> _EXTRAIT_:
-------------------------
La plutôt haute température des fragments projetés fait qu'il est maintenant très fréquent de les repérer sur les images prisent de nuit par les webcams, dont les capteurs sont alors sensibles aux infrarouges. C'est comme ça que l'on peut repérer les deux explosions qui ont eu lieu au cours de la nuit du 16 au 17 avril par exemple.

Deux explosions dans la nuit du 16-17 avril. Images: SERNAGEOMIN

Le point important de cette affaire je l'ai appris lors d'un petit échange avec un étudiant en volcanologie Chilien, Nicolàs Luengo Velasquez, qui a pu mener une série d’analyses sur des retombées de cendres récoltées entre décembre 2016 et mars 2017: une petite fraction des particules projetées par les explosions récentes est constituée de lave juvénile, provenant directement de l'intrusion magmatique responsable de cette crise, qui a débuté voilà plus d'un an maintenant. L'activité est donc très faiblement phréatomagmatique. Cela est cohérent par ailleurs avec la haute température d'une partie des fragments projetés: non pas que les blocs visibles sur les images soient eux-même constitués de lave juvénile (ils n'ont pas été échantillonnés donc personne ne peut affirmer qu'ils le sont ou pas) mais le fait qu'une partie de l'intrusion elle-même participe explique que la température de ce qui est projeté est plutôt élevée depuis quelques mois.

La situation reste toutefois globalement stable et cette activité semble pas, pour le moment (on ne sait pas comment vas se comporter l'intrusion), s'accentuer et aller vers du plus magmatique.

Sources: SERNAGEOMIN; Nicolàs Luengo Velasquez


Poàs, Costa-Rica, 2708 m

L'activité reste élevée dans le cratère depuis les explosions des 14 au 16 avril. Ces dernières ont d'ailleurs été suffisamment importantes pour faire disparaitre une partie de la structure appelée "le dôme", qui était apparue lors de l'éruption de 1953. Le rythme des explosions a changé: elles sont plus faibles mais plus fréquentes, environ 2-3 par heure, et projettent des gerbes de boue plus ou moins importantes. L'analyse des particules projetées lors des explosions des 12 et 14 avril révèlent qu'environ 5% d'entre elle sont constituées de lave juvénile: l'activité en cours est donc légèrement phréatomagmatique et l'intrusion s'est installée à une profondeur suffisamment faible pour qu'une partie d'entre elles participe directement (et pas seulement son énergie thermique) à cette activité.

Des particules de cendres observées au microscope électronique. Image: Gino Gonzales-Llama/Volcans Sans Frontières
J'ignore si, par le passé, d'autres épisodes phréatomagmatiques ont eu lieu, car ils sont généralement décrits comme phréatiques. Mais plusieurs épisodes d'intrusions magmatiques se sont déjà produits depuis l'éruption de 1953. En particulier en 1981: le lac avait été suffisamment réchauffé pour qu'il s'évapore totalement et les fumerolles situées au fond, devenues visibles, étaient incandescentes. Les analyses du flux de chaleur avaient suggérées que l'intrusion en question était à moins de 100m sous la surface. Le lac était réapparu mais une nouvelle intrusion en 1986 avait conduit à sa disparition en 1989, avec cette fois des projections de soufre liquide. Ce n'est qu'en 1995 qu'il s'était totalement reconstitué.

Il est donc logique de se demander à quoi va aboutir, à court,moyen et long terme, la mise en place de cette intrusion: sera-t-elle assez importante pour que le lac disparaisse (et en combien de temps)? Va-t-elle finir par arriver directement en surface pour alimenter une éruption qui sera d'abord phréatomagmatique en raison de la présence du lac puis éventuellement magmatique (si le lac disparait avant que l'éruption ne cesse)? Je serai aussi curieux de savoir quel type de magma constitue cette intrusion.

"Qui vivra verra" comme dit le dicton.
-------------------------
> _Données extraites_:
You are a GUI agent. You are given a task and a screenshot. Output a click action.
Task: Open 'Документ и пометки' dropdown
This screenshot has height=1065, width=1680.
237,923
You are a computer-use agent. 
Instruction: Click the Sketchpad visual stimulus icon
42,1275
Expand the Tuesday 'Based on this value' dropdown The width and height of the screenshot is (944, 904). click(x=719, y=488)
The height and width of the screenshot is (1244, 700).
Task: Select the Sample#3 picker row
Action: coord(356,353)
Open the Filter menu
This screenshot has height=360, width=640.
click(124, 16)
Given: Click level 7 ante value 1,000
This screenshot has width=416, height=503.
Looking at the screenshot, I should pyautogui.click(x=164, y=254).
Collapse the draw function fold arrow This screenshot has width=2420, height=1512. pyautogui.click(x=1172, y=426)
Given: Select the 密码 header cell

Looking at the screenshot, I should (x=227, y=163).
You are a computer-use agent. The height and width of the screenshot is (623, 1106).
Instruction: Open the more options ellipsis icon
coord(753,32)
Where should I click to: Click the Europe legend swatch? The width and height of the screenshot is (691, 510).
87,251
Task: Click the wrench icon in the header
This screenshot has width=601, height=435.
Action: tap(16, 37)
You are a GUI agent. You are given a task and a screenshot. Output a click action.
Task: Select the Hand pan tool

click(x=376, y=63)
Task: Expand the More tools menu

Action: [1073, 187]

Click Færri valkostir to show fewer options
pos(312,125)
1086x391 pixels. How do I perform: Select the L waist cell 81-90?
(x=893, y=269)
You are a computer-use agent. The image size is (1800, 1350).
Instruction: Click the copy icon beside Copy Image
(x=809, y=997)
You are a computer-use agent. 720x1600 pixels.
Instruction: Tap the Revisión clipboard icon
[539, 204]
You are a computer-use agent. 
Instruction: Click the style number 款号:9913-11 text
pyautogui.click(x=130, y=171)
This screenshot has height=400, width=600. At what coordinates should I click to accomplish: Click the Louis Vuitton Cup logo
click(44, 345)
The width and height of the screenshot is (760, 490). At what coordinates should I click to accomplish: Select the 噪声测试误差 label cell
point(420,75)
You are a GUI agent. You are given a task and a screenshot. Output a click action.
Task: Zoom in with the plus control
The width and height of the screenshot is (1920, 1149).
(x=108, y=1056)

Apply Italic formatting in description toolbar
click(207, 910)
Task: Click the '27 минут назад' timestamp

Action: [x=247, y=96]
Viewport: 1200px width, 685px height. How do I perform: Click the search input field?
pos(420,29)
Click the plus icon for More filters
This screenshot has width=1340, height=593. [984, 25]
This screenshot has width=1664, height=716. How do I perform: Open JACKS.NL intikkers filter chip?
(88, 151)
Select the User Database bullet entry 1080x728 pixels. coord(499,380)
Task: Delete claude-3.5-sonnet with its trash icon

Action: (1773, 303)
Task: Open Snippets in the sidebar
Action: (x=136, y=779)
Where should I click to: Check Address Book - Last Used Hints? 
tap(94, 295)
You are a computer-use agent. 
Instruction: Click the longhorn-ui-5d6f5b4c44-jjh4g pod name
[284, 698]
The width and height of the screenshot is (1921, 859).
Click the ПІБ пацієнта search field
-------------------------
Recopiez, s'il vous plaît, le passage de l'extrait qui va de « Sources: SERNAGEOMIN; Nicolàs » jusqu'à « à cette activité. » inclus. Ces données proviennent d'une autre source.

Sources: SERNAGEOMIN; Nicolàs Luengo Velasquez


Poàs, Costa-Rica, 2708 m

L'activité reste élevée dans le cratère depuis les explosions des 14 au 16 avril. Ces dernières ont d'ailleurs été suffisamment importantes pour faire disparaitre une partie de la structure appelée "le dôme", qui était apparue lors de l'éruption de 1953. Le rythme des explosions a changé: elles sont plus faibles mais plus fréquentes, environ 2-3 par heure, et projettent des gerbes de boue plus ou moins importantes. L'analyse des particules projetées lors des explosions des 12 et 14 avril révèlent qu'environ 5% d'entre elle sont constituées de lave juvénile: l'activité en cours est donc légèrement phréatomagmatique et l'intrusion s'est installée à une profondeur suffisamment faible pour qu'une partie d'entre elles participe directement (et pas seulement son énergie thermique) à cette activité.